### Problems to work on
**A.** In the post about Jimmy, what does Jimmy agree to give Joel and Martyn for free?
**B.** Rewrite the passage of the post about Jimmy between "I read a good" and "as an insult.", inclusive, changing "insecurities" to "fears".

### Selected excerpt
......

I read a good Jimmy analysis post a while back on how important Jimmy’s pride is to him, and how he’ll back himself up when no one else will, often to his own detriment. And this is such a key part of his character, right. Jimmy doesn’t often withdraw or get all nervous and shy when bad shit happens to him, he gets louder and angry and all riled up about it. He projects his insecurities outwards and then picks battles over anything he perceives as an insult.
So it is strange how that seems to be… almost missing in third life. In that series specifically, he withdraws more often than not, he fears making independent decisions, and he makes concessions he typically would rather make a stupid hill to die on than consider:
Joel and Martyn tell Jimmy they feel lied to, and Jimmy is quick to ask how he can make it up to them, agreeing to give them cows for free. Jimmy is threatened by Grian and Scar into giving up his diamond chestplate and he folds easily, then goes home to tell Scott he just “wasn’t thinking.” Jimmy gets blown up by Grian’s tnt trap and says the walls around the flower valley need to go up, he says he’s never leaving his house again, and after it’s all settled he’s afraid to even walk home without Scott.
Honestly the only time he ever picks a fight in true Jimmy fashion is in Episode 1 with Martyn over some stupid sign placement, and then with the red army negotiations when he burned the banner— but that, notably, wasn’t a personal pride thing! It was a very Jimmy way to go about it, but he got defensive because he thought they were going to hurt Scott, and spitting in their faces was the best way he knew how to protect him (as this is how Jimmy typically protects himself).
He’s just very tame, overall. Defanged. He doesn’t stand up for himself like he usually does.
And yknow. If I had to take just. A personal guess as to why that is. I think the difference primarily stems from 3l!Jimmy’s tendency to take on personal blame for things that aren’t even his fault. A Jimmy character feeling bad about the things he’s done isn’t new, he often does do regrettable things, but what sets 3l!Jimmy apart is that he excessively self blames for what are often unsubstantiated reasons.
Grian’s tnt trap triple kill (emphasis on Grian’s) is the most dramatic example. After Jimmy accidentally activates it, he repeatedly stresses just how bad he feels about it, and apologizes to skizz directly, telling him he feels like he’s “ruined everything.” Jimmy blames himself entirely for this incident, to the point where it allows for him and Scott to team up with desert duo, who DIRECTLY SET UP the trap and OUTRIGHT TOOK CREDIT FOR the kills, in the next episode without even a mention of caution or bitterness. This is irrational; if Jimmy were to ask any given person if they genuinely think the deaths were ENTIRELY his fault, I don’t think anybody would seriously say that it was.

......

[Element and text position data]
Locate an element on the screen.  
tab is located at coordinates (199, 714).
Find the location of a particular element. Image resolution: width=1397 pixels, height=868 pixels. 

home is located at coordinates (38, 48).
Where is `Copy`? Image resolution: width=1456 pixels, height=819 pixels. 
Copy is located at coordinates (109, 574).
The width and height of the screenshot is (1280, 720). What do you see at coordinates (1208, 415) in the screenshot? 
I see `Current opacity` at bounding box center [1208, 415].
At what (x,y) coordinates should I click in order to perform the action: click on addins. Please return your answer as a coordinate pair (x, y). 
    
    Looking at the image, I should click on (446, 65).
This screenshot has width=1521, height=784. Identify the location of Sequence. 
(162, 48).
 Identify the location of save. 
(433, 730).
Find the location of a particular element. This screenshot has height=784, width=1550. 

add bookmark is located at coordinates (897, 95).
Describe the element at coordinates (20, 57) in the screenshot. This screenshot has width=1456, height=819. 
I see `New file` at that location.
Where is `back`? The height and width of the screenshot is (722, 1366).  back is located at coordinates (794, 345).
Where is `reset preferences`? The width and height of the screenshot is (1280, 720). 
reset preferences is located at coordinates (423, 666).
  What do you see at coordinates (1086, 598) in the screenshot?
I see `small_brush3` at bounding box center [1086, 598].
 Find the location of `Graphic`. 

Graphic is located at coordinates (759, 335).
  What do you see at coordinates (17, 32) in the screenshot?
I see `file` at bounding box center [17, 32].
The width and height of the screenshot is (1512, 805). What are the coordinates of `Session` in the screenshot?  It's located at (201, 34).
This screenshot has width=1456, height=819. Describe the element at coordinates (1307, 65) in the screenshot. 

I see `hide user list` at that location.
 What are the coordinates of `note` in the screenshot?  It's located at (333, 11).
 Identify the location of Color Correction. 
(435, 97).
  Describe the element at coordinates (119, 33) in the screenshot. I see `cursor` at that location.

......

### Solved problems
**A.** Cows.

**B.**
I read a good Jimmy analysis post a while back on how important Jimmy’s pride is to him, and how he’ll back himself up when no one else will, often to his own detriment. And this is such a key part of his character, right. Jimmy doesn’t often withdraw or get all nervous and shy when bad shit happens to him, he gets louder and angry and all riled up about it. He projects his fears outwards and then picks battles over anything he perceives as an insult.